Monday, February 8th, 2010

So it has been a while. I have been super busy with life. Working my 2-3 jobs, relaxing with my lady. Travelling around Canada and the Globe, it takes its toll on you. I am a second time uncle again, to another little boy. I think i am expecting a little girl soon, from my other sister, which should be super cool. Who knows one of these days i might even gain the balls to ask as well. Time will tell.

I have a super cool new job, well it is only part time or casual but still super cool. It is a job designed to increase peoples use of there bodies, yup active transportation. So it means getting people out of cars and onto foot and bike and any other means. Anything but using the car, it is really interesting and i am looking forward to the challenges that it provides to me. I am planning on having a meeting with my boss and see where she wants me to go. If it is an open slather kind of job, then i will have my work cut out for me. If i have to play a roll in getting people out of cars, that would also be awesome. I would love to see more people out of there trucks and walking and biking. The winter so far has been very mild and it is great to see the number of people we already have. I would like to have more.

Apart from that exciting news, not much more has managed to happen here. Life is moving along quite nicely. I can’t wait for summer and spring to really start cause then we can start growing veggies and stuff. Yum!

Also i have done some admin stuff on the site, so now it is optimised for mobile devices as well. Sweet stuff!

Alone

Tuesday, March 25th, 2008

I have been feeling it in the last few weeks. The feeling that i miss the company of someone. Sure i have my friends and that is cool, but someone to share my feelings with. I am lonely. I just read something and it has made me think about what i want and everything. I have had an underlying feeling that i am missing something for the last few months. What that is i not sure. I have an idea, but not concrete. 

I was talking with a friend the other night and they were saying that the next bf they want is one that they will have a kid with. Whilst i have thought about having a kid. I know at this stage im not ready for it. Still made me think about it though. In some small way i do want a kid, not just because it is fashionable in Hollywood. Because i want the other half that goes with it.
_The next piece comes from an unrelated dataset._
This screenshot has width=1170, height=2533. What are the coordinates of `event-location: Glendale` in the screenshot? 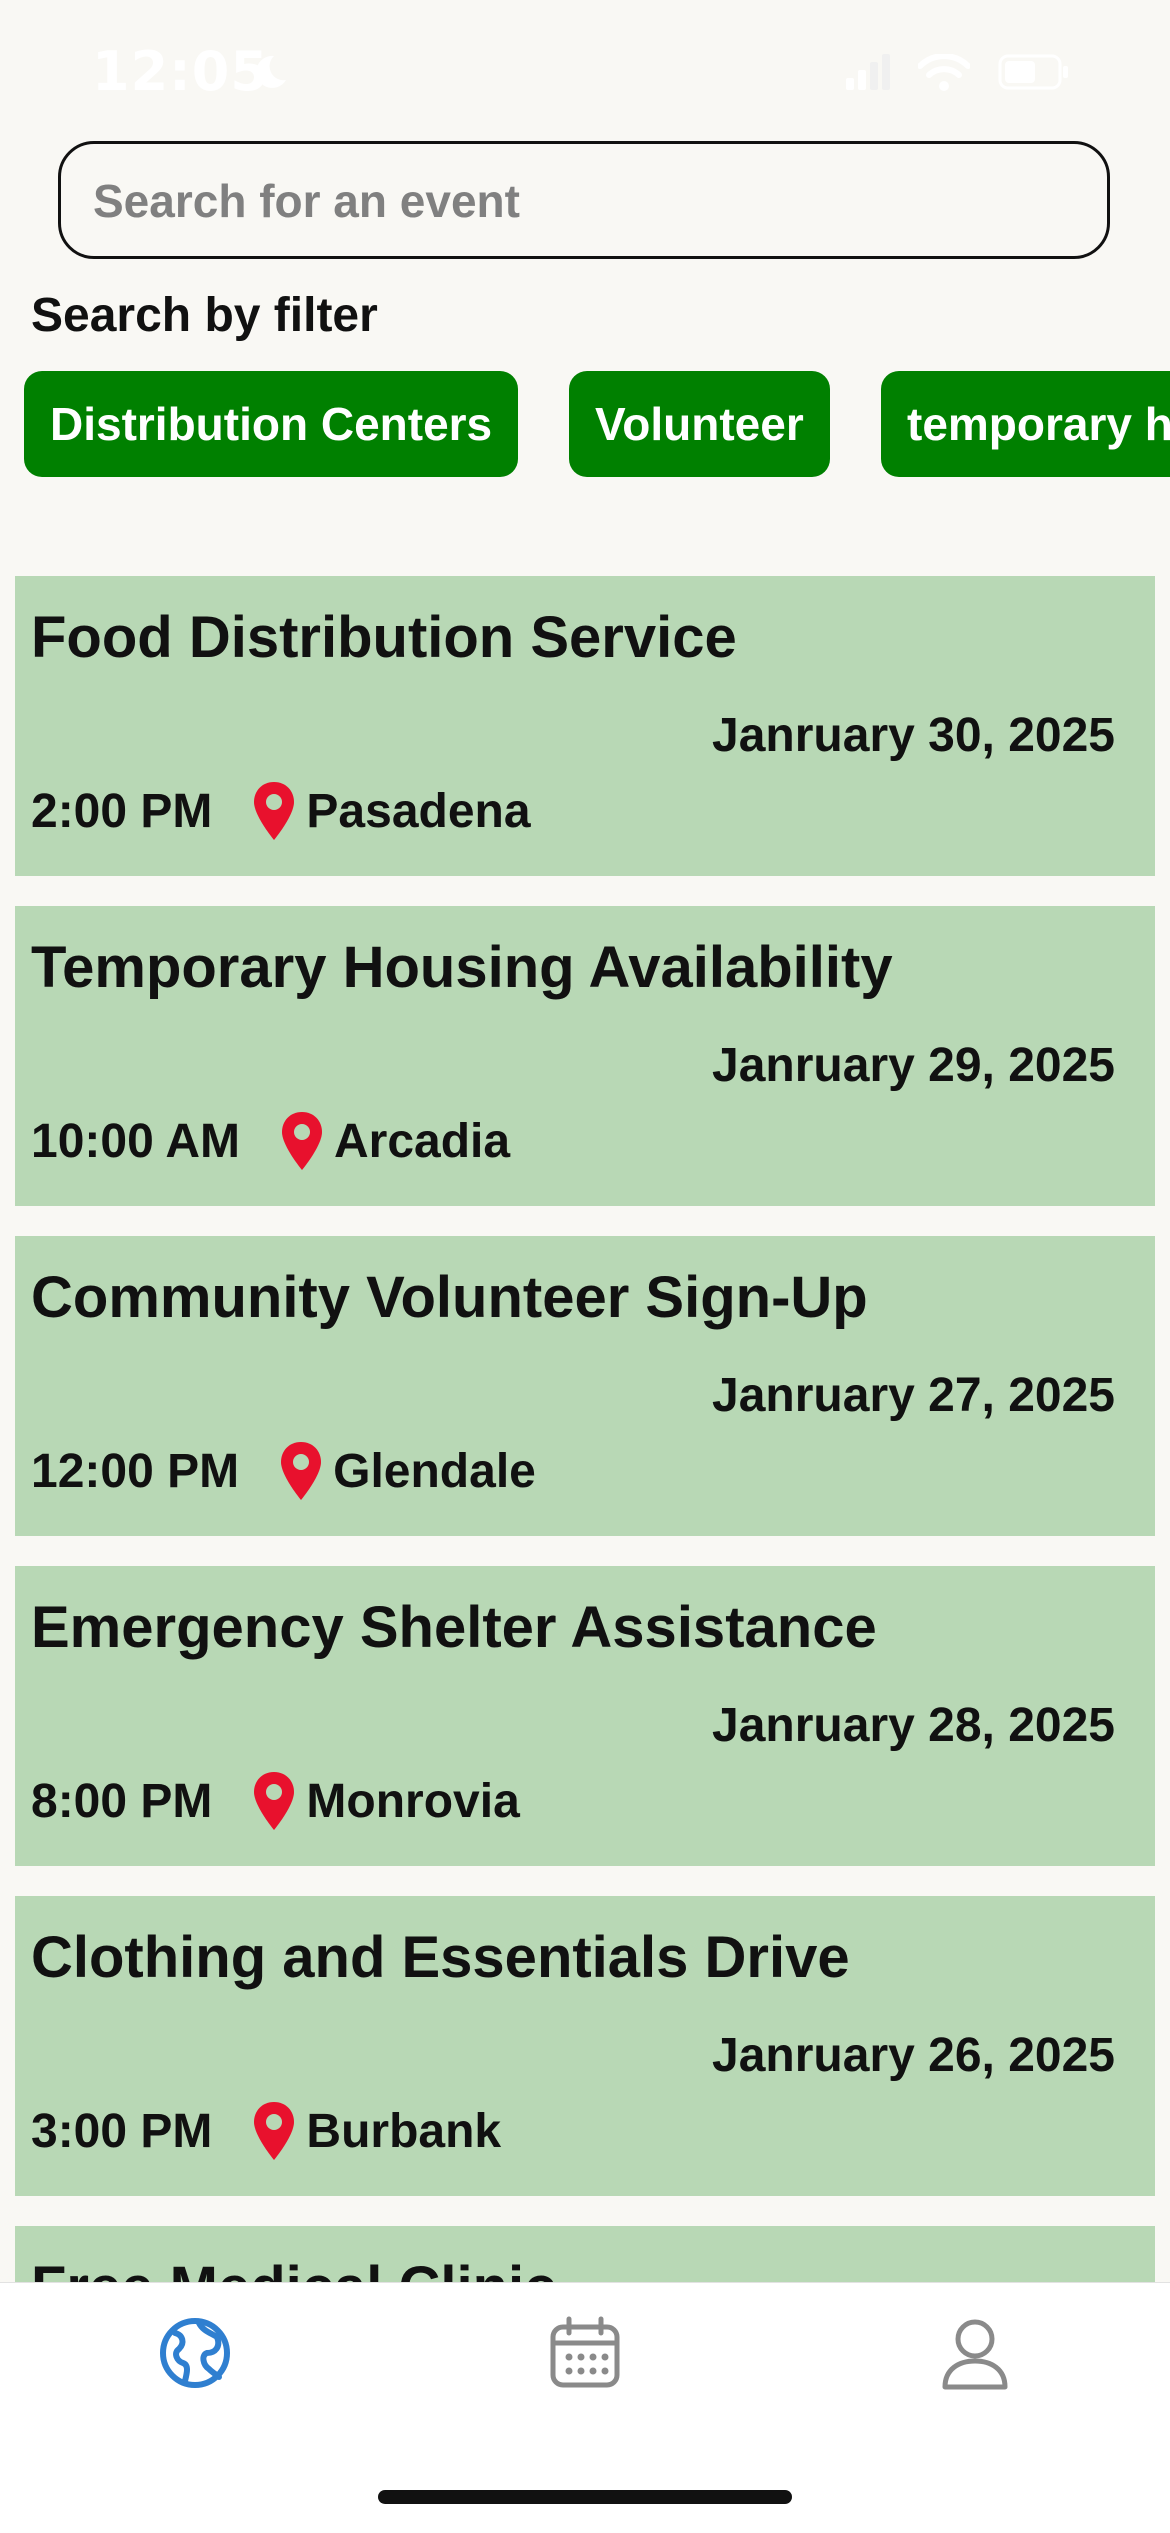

I look at my sis that has a bub, and see her so happy. I look at my folks and see them so happy. I look at my married friends over here and see them so happy. I just want a part of that, a small itty bitty part. Maybe i just need space to find out what i want, what really matters to me. Everytime that i do that though, i get different results. Wanting different things out of everty situation. I’m confused as fuck. Maybe i need time to decide what i want really. With no distractions, time for me and me alone. Hopefully it is coming in the next few weeks. I am hoping to get away and spend some time doing nothing, just looking at the big blue sky and reading.

Having just re-read what i wrote, maybe i want it so bad i will just settle for anything. I don’t think it is the right thing to do, but that doesn’t mean that i won’t for a little bit. It isn’t healthy to do that.  I’m going to end this now, before i ramble on to much more.